Author Credentials

Courtney D. Wellman, MD Jordan Ratcliffe, BS William Rollyson, MD Adam M. Franks, MD Mike Grome, PA-C Robert Walker, MD

Author ORCID Identifier

Courtney D. Wellman, MD (ORCID# 0000-0001-5425-3415)

Adam M. Franks, MD (ORCID# 0000-0002-3710-6138)


Older Adults, Analgesics, NSAID, Appalachian


Family Medicine | Geriatrics | Medicine and Health Sciences | Primary Care



Over-the-counter (OTC) medications are commonly used by elderly patients to self-manage pain symptoms. Medications such as non-steroidal anti-inflammatory drugs (NSAIDs), acetaminophen and topical analgesics are readily available and therefore may seem harmless to patients. In the growing population of those 65 years and older, providers need to inquire about OTC medication use due to the increased risk for adverse reactions in this population. Complications related to these medications can be worsened by chronic disease, variable metabolism, polypharmacy, etc. which become more common in the older adults.

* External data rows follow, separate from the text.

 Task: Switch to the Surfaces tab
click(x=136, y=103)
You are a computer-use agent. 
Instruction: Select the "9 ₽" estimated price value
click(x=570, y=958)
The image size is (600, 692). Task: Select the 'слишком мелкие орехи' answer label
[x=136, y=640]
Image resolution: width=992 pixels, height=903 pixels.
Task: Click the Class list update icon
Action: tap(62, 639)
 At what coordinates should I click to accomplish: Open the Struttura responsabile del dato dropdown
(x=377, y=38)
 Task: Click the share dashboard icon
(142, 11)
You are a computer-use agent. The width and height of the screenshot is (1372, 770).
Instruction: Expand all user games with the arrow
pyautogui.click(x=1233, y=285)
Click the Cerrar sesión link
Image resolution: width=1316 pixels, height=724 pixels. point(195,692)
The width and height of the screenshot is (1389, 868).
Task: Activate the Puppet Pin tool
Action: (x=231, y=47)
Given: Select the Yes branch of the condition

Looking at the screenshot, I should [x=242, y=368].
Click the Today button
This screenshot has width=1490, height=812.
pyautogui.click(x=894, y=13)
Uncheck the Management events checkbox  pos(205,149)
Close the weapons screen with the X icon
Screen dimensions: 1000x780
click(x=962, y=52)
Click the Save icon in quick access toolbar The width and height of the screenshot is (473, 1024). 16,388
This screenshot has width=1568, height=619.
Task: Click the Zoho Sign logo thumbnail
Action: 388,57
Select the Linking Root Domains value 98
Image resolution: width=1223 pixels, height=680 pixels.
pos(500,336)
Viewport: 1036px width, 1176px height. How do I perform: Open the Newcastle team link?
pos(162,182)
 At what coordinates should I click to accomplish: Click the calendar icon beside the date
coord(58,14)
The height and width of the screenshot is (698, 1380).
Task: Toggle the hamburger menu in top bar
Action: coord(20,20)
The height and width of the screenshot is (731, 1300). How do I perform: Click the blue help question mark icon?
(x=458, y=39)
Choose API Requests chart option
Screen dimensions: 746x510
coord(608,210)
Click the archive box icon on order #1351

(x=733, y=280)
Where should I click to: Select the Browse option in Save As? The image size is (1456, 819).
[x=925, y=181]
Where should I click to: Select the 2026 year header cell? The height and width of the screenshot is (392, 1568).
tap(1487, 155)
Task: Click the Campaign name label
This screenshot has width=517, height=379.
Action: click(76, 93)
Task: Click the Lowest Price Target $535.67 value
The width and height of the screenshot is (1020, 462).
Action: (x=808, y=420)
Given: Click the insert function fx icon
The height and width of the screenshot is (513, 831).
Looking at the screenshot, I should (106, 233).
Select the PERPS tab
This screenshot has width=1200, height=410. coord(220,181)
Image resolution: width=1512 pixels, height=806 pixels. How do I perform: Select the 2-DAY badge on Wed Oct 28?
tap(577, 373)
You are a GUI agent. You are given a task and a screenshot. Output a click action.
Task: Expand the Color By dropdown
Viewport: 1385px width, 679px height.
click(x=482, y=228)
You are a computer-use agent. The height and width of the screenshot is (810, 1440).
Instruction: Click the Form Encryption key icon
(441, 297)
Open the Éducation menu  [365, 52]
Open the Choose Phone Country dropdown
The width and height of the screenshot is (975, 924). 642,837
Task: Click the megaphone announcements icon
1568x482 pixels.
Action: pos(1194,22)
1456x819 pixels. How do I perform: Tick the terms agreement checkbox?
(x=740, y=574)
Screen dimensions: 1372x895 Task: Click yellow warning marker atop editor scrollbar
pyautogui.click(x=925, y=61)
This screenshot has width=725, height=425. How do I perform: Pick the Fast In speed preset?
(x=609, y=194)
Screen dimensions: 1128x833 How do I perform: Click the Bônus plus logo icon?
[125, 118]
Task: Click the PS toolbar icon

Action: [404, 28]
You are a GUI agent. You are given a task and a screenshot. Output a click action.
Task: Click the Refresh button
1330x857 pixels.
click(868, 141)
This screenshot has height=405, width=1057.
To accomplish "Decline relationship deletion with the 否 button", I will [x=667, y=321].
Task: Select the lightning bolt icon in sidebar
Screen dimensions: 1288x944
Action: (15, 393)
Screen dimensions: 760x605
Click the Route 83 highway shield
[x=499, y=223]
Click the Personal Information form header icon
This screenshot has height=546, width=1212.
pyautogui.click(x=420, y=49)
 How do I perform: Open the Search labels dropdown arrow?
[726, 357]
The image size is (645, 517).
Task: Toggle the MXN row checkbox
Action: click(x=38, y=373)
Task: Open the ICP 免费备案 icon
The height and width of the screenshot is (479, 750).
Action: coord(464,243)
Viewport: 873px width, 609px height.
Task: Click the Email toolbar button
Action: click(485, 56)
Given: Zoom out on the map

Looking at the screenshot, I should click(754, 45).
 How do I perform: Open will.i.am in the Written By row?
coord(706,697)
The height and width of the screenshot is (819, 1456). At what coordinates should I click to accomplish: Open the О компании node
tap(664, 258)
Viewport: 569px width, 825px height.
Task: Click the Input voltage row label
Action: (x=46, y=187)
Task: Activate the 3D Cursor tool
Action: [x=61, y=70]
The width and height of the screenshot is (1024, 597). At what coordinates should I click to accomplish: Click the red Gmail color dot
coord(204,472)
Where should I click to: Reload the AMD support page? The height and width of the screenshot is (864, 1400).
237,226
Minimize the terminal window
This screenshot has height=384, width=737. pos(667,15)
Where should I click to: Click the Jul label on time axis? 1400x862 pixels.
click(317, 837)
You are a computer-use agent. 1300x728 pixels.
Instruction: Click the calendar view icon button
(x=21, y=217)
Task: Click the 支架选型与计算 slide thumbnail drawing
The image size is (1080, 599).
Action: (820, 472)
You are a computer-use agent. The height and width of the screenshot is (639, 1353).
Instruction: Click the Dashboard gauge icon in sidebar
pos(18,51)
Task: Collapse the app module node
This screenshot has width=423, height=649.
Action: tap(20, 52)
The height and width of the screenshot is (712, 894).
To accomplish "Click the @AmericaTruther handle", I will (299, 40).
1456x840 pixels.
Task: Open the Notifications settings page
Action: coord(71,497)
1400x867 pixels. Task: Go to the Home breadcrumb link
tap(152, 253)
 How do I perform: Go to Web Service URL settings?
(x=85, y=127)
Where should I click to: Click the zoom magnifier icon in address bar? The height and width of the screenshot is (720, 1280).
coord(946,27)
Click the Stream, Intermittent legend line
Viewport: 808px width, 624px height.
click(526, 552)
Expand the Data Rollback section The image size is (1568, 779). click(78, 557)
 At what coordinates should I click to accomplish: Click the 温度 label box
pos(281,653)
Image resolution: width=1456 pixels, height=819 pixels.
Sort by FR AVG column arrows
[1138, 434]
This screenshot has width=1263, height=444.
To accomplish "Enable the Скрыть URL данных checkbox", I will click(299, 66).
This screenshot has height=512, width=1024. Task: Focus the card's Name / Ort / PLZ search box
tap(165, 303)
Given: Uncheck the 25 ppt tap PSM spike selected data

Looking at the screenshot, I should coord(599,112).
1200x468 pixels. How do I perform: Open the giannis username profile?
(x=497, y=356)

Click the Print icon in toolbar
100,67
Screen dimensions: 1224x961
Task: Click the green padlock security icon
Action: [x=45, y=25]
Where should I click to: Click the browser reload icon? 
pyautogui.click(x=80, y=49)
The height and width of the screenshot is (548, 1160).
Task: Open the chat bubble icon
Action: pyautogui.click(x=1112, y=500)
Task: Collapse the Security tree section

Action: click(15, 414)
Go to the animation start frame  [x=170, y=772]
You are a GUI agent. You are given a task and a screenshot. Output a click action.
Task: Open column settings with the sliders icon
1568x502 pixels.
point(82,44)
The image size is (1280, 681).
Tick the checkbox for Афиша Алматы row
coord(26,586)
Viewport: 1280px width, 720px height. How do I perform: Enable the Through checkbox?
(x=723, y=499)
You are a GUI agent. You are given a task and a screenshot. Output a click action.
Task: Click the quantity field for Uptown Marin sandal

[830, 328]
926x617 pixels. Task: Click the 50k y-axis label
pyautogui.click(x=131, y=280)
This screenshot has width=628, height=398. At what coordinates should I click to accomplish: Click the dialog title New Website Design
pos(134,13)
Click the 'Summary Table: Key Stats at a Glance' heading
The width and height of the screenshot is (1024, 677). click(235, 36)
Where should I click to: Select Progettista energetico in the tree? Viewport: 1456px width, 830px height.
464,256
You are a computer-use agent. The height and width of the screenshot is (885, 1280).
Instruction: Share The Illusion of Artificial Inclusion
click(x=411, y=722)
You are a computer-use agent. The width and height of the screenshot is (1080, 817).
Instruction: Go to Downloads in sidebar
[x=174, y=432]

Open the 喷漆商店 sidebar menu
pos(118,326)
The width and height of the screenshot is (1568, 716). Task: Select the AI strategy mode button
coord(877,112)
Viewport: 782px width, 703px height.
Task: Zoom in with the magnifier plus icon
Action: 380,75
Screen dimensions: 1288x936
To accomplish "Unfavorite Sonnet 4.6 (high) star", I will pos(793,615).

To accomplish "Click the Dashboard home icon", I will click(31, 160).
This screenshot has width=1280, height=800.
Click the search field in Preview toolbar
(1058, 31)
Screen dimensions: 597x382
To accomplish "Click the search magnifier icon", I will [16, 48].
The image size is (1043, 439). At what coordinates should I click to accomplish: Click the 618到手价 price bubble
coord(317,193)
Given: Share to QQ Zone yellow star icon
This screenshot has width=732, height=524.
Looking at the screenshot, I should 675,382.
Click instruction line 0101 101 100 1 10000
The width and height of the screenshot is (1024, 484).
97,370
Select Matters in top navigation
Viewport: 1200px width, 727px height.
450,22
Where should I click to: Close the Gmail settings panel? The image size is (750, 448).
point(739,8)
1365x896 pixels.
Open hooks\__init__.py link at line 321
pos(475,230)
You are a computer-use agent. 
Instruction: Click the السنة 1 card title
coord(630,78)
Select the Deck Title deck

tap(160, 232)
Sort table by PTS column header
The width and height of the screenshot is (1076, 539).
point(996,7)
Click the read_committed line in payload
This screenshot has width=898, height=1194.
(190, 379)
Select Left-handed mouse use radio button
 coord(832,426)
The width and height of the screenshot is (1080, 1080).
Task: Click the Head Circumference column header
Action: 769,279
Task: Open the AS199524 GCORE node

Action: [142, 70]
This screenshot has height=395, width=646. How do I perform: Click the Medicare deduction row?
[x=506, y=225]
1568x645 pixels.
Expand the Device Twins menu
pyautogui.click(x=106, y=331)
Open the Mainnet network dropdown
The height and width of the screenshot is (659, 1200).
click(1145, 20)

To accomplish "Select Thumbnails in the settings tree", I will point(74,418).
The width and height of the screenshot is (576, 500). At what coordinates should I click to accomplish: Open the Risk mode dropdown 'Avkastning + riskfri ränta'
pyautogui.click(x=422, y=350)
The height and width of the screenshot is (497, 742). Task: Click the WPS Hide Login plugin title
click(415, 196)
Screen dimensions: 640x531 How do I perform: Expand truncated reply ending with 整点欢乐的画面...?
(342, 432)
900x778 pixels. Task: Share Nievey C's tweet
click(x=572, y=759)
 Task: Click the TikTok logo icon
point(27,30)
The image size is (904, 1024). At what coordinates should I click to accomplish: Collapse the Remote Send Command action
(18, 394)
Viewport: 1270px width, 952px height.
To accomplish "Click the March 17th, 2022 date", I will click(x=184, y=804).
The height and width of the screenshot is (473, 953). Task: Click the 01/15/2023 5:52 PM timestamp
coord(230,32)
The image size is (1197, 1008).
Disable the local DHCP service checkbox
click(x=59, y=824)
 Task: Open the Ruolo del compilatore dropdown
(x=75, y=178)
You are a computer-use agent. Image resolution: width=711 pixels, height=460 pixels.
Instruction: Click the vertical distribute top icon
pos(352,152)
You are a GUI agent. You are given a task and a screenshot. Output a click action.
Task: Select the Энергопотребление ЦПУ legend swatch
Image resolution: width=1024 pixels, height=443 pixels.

A survey was created to determine the prevalence and habits of OTC use in the central Appalachian population, as well as the potential harms involved related to provider awareness, chronic disease, and polypharmacy.


Of surveyed Appalachian seniors (n = 307), 86.3% take OTC medications. Of these, 57.4% report that they do not tell their provider and 51.3% do not take the medication as directed. Within this population, 19.2% of those on blood thinners, 22.4% of those with hypertension, 34.8% of those with chronic kidney disease, and 30.6% of those with gastrointestinal issues are not only using NSAIDs but also do not inform their physician nor follow the packaging instructions.


Potential complications of NSAID use related to these medical comorbidities are well known. Providers need to regularly ask their older adult patients about the use of OTC medication to prevent adverse events in this vulnerable population.